AMATH Grad Students
Aiden Huffman | University of Waterloo
Boundary-Bound Reactions: Pattern Formation with and Without Flow
We consider chemical reactions occurring along the boundary of a simple domain and use this to investigate how chemical pattern formation can influence the formation of convective cells. When non-linear chemical reactions occur at or near the boundary, the Turing instability makes chemical pattern formation possible. Moreover, when there are chemical fluxes along the boundary of a domain, they can produce density gradients, which result in the formation of convective cells through a solutal Ryaleigh-Benard instability. To understand how these two behaviours can complement each other, we first look at general reactions involving two general chemical reagents and when pattern formation occurs in a subset of such systems. Afterwards, we present numerical results for two specific examples derived from the Schnakenberg-Selkov reaction system.
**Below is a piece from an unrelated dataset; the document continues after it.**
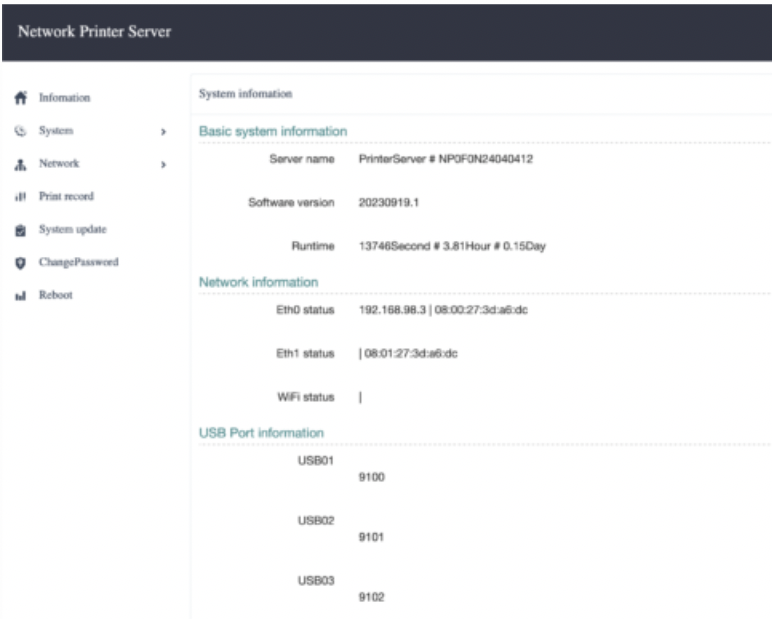This screenshot has height=619, width=772.
Task: Click the ChangePassword shield icon
Action: [x=18, y=263]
Our results demonstrate that buoyancy-driven instabilities can occur even in the absence of density variations in the steady state. We also find parameter combinations that result in the formation of convective cells, whether gravity acts upwards or downwards relative to the reactive plate. The wavenumber of the cells and the direction of the flow at regions of high/low concentration depend on the orientation; hence, different patterns can be elicited by simply inverting the device. More generally, our results suggest methods for controlling pattern formation and convection by tuning reaction parameters. Consequently, we can drive and alter fluid flow in a chamber without mechanical pumps by influencing the chemical instabilities.